You would be wrong here. Esperanto is actively used every day, and a good amount of people use their system in Esperanto, too. You can see this because everything that permits community translation generally has people at some point starting a translation. TEJO, a youth NGO working on EU and UN level, has an office using Linux computers in Esperanto and software in Esperanto enables the usage of these computers by all people in the office. There are other organizations too. Also, by having an Esperanto version you often enable other minority language versions where people have difficulties learning English. This is exactly what happened with the Ipernity project, where the Czech and Chinese version were done using the Esperanto version as a pivot language. There are also about 200 - 2000 people who have Esperanto as one of their native languages. Also you have to realize that Esperanto is both easier to learn and easier to get translated than many local languages, so it does provide access even to people outside of the community.

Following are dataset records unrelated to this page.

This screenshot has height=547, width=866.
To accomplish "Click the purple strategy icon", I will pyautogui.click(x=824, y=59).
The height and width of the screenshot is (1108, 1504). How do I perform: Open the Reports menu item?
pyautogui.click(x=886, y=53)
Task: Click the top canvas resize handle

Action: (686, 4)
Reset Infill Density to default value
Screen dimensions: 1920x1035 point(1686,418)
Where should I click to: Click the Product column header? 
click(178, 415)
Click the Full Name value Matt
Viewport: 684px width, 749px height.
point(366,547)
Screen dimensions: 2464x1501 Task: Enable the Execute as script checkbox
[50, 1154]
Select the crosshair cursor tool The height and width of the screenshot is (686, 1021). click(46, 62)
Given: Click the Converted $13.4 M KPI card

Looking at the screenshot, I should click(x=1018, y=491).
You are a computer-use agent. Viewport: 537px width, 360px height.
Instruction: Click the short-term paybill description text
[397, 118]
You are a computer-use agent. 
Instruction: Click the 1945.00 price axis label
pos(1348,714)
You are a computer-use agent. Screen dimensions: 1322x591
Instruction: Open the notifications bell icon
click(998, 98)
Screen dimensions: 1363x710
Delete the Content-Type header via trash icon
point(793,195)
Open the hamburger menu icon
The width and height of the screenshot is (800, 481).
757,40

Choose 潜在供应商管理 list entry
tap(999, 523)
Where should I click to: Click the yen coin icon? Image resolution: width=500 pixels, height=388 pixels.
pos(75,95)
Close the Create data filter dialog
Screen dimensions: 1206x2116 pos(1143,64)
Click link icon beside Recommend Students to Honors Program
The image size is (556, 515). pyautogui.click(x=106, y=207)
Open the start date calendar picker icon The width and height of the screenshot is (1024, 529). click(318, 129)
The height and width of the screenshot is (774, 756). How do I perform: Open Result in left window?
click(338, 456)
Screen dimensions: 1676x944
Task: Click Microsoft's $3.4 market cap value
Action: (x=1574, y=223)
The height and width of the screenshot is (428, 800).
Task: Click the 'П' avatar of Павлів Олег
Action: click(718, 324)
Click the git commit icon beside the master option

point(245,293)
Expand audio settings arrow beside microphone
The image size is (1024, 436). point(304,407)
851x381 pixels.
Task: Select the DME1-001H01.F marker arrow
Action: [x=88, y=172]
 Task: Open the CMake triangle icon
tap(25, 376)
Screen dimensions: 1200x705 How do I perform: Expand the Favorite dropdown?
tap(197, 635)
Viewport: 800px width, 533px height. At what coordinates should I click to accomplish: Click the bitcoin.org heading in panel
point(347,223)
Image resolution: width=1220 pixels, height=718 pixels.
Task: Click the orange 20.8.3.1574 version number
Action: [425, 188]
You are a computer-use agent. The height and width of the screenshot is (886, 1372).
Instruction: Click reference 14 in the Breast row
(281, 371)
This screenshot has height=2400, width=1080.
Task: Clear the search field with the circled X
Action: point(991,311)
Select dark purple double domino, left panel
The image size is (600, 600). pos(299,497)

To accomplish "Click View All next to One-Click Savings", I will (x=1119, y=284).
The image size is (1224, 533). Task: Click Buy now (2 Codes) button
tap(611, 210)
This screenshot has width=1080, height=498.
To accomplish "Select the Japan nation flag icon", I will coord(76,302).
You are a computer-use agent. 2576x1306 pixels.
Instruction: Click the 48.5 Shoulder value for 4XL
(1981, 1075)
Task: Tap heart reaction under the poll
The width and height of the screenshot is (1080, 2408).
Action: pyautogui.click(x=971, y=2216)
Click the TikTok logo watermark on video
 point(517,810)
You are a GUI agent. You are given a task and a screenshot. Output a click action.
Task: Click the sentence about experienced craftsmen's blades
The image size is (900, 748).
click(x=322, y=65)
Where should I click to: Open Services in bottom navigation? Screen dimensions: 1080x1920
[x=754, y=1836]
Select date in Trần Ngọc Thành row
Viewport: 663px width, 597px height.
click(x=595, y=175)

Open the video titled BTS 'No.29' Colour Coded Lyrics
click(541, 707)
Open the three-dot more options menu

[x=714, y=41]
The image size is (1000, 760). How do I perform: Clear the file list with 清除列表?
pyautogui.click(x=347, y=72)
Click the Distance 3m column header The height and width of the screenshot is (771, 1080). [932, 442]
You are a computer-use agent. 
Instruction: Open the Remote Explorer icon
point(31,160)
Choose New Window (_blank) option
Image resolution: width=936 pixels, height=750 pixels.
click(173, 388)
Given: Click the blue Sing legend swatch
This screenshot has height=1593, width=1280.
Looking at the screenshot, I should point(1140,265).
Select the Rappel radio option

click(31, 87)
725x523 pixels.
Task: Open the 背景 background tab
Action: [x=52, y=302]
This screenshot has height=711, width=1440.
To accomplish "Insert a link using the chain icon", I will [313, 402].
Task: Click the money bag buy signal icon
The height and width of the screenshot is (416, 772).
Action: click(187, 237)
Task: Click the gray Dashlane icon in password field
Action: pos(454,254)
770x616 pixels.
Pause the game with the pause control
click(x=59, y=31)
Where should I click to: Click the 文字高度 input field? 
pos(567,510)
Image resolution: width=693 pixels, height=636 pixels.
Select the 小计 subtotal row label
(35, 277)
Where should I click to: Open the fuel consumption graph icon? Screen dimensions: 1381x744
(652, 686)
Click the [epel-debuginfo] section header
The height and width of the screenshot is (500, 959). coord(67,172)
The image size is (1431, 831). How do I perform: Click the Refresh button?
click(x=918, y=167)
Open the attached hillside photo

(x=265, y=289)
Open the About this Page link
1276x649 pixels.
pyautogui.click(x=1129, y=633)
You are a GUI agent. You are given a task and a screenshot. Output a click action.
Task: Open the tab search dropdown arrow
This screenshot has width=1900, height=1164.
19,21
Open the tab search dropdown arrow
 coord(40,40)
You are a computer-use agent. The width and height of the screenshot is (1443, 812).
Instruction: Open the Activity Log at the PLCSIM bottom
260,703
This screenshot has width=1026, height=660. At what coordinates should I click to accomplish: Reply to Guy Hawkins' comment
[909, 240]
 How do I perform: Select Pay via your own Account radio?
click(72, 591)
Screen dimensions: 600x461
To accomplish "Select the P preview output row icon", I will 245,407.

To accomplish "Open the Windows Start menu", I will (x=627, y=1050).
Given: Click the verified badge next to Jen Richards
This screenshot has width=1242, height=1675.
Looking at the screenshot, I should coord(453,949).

It's hard to give an accurate number of users of software in Esperanto. I do know that many projects have teams of over 10 people translating, so the people using the translation is probably a good amount higher than that.

You are right that people often have to actively select the Esperanto version, and whenever possible I always do. It's not a statement, it's a way to get the people you need to be accessible in big non-English markets to care about your project and often help you out even for free for those languages too.


On June 21, 2023 at 8:12 GMT, c buhtz <c.buhtz@posteo.jp> wrote:

Hello folks,

I know not much about Esperanto, only what I can read at Wikipedia.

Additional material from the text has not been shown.